> **Exercise task 1**:
Answer the following from the Japanese film news page:
(a) With whom was the Research Guide to Japanese Film Studies co-authored?
(b) Which institution is holding a summer sale of its publications?
(c) At what age did Hasebe Yasuharu die?
> **Exercise task 2**:
Write out the stretch of the Japanese film news page from "Review of Research" through "pneumonia. He was 77.", reproducing it precisely.

> **Page extract**:
::::

News and Opinion

Review of Research Guide to Japanese Film Studies

Donald Richie has again kindly written a review in the Japan Times of one of my books, the Research Guide to Japanese Film Studies, which I co-authored with Markus Nornes. I'm humbled and grateful. As one colleague said, "You should take him out to dinner!"

By the way, the Center for Japanese Studies at the University of Michigan is having a summer sale of its publications. So this is your chance to get the Research Guide and my A Page of Madness at a discount! I also strongly recommend Tom LaMarre's Shadows on the Screen and Yoshida Kiju's Ozu's Anti-Cinema

Hasebe Yasuharu

The news services are reporting that the action film director, Hasebe Yasuharu, passed away on June 14th from pneumonia. He was 77.

::::

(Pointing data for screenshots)
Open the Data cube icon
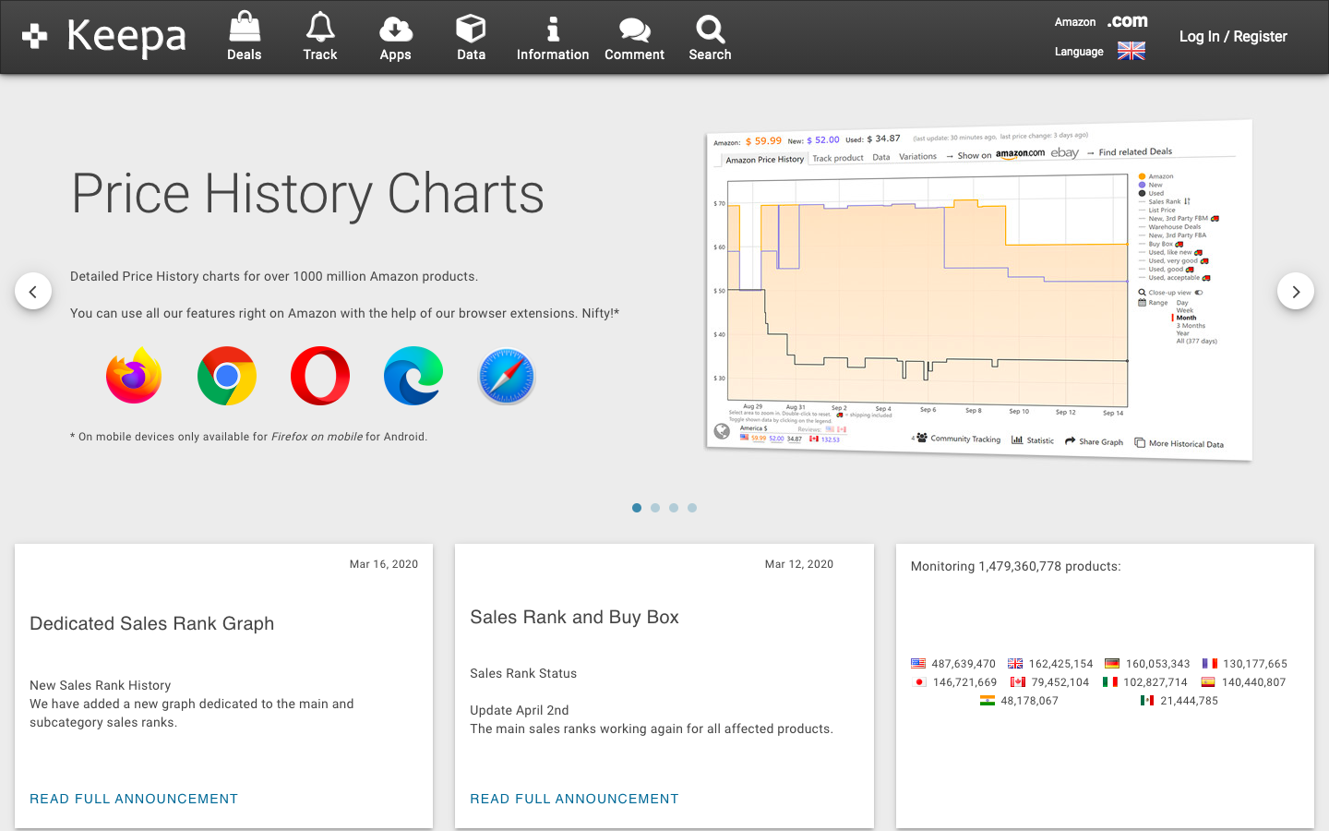Screen dimensions: 1329x831 (471, 29)
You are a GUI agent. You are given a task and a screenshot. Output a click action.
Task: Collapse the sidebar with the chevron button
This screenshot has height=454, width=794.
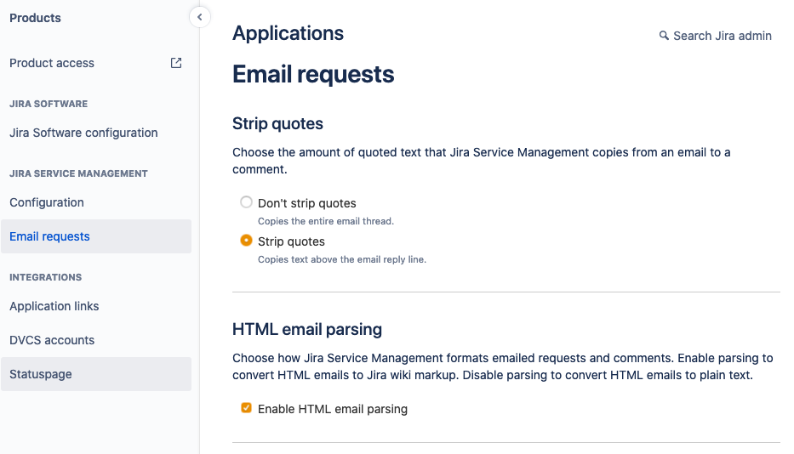coord(199,17)
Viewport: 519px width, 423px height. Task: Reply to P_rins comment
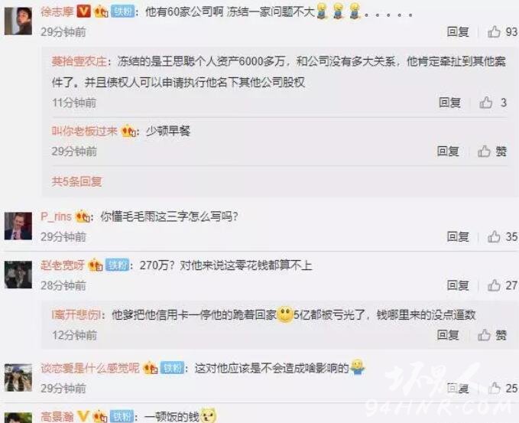coord(458,236)

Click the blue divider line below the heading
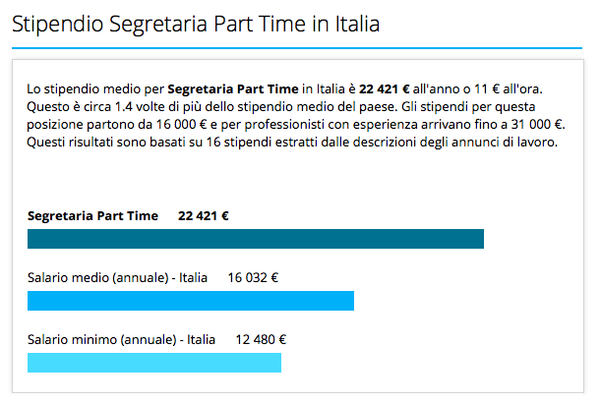pos(297,48)
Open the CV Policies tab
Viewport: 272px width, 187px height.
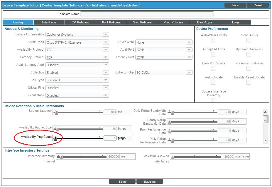(x=80, y=22)
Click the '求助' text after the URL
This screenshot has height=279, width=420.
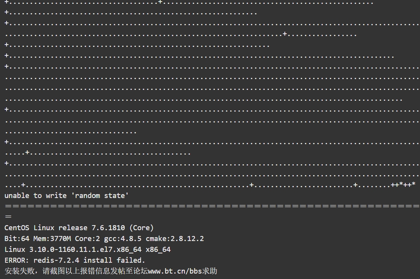click(210, 271)
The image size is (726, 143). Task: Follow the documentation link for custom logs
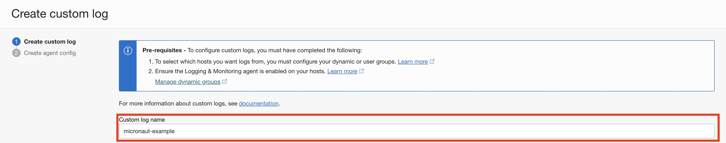click(258, 104)

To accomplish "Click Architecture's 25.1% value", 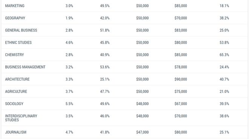I will pos(105,79).
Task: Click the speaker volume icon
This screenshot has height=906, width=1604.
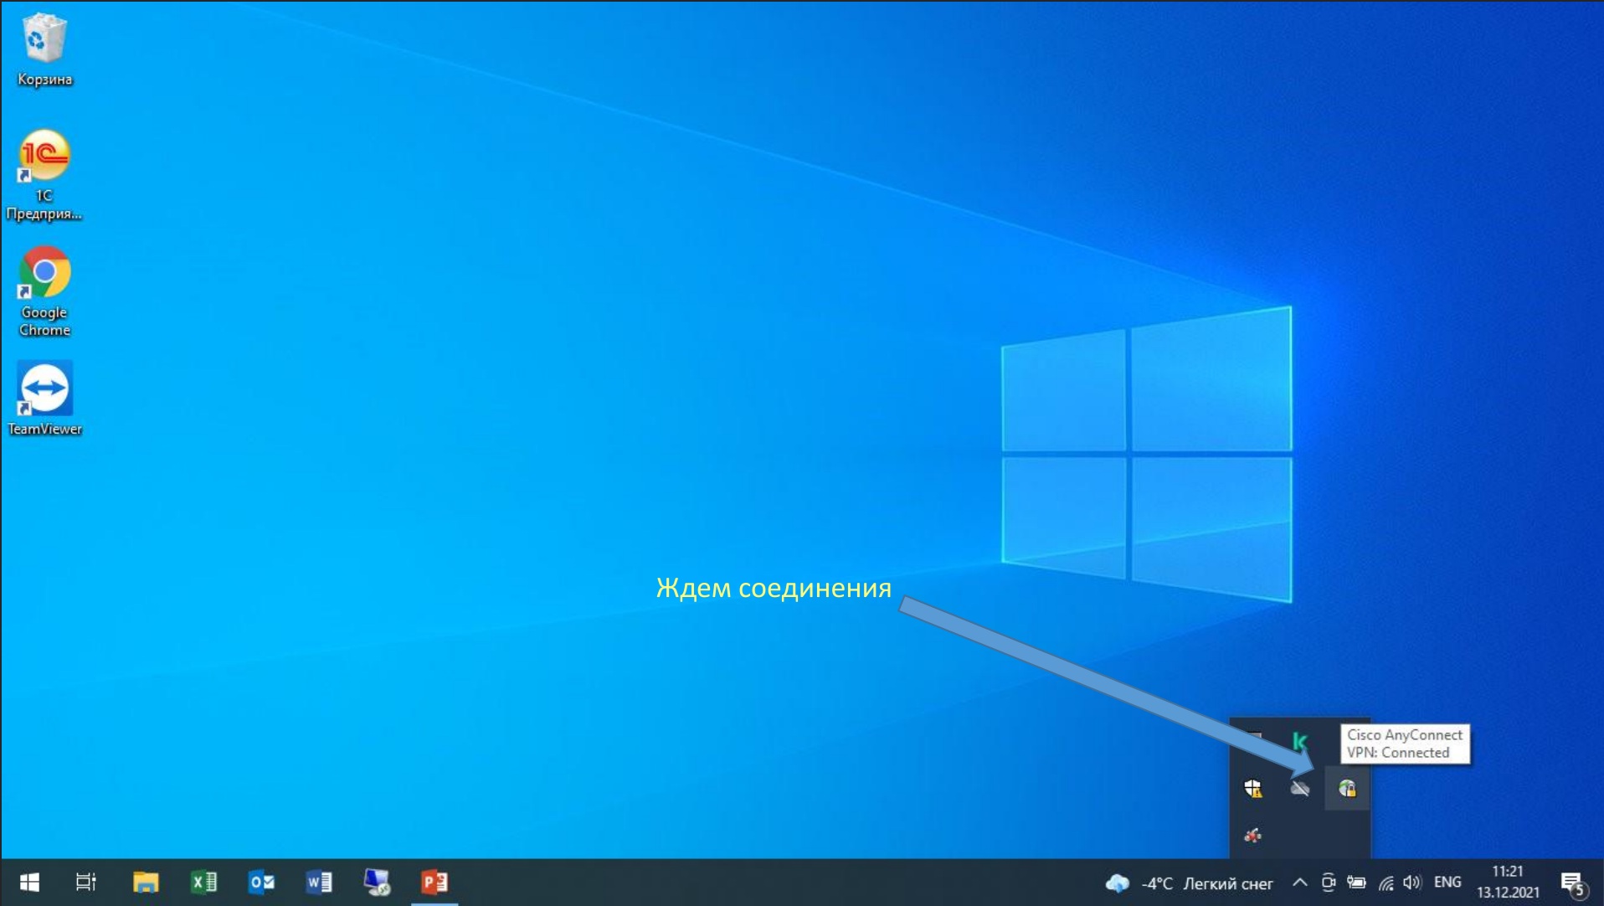Action: pyautogui.click(x=1412, y=883)
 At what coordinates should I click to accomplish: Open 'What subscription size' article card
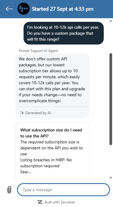tap(52, 151)
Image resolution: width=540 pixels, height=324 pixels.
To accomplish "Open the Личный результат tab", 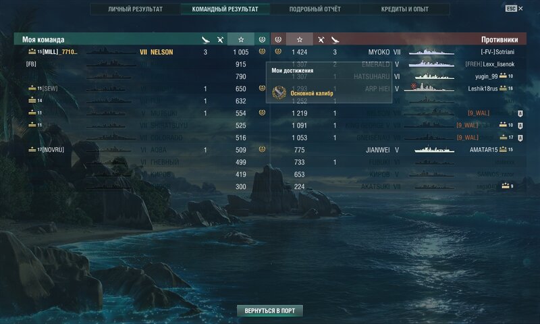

::::

> **Complete answer 1**:
(a) Markus Nornes
(b) The Center for Japanese Studies at the University of Michigan
(c) 77

> **Complete answer 2**:
Review of Research Guide to Japanese Film Studies

Donald Richie has again kindly written a review in the Japan Times of one of my books, the Research Guide to Japanese Film Studies, which I co-authored with Markus Nornes. I'm humbled and grateful. As one colleague said, "You should take him out to dinner!"

By the way, the Center for Japanese Studies at the University of Michigan is having a summer sale of its publications. So this is your chance to get the Research Guide and my A Page of Madness at a discount! I also strongly recommend Tom LaMarre's Shadows on the Screen and Yoshida Kiju's Ozu's Anti-Cinema

Hasebe Yasuharu

The news services are reporting that the action film director, Hasebe Yasuharu, passed away on June 14th from pneumonia. He was 77.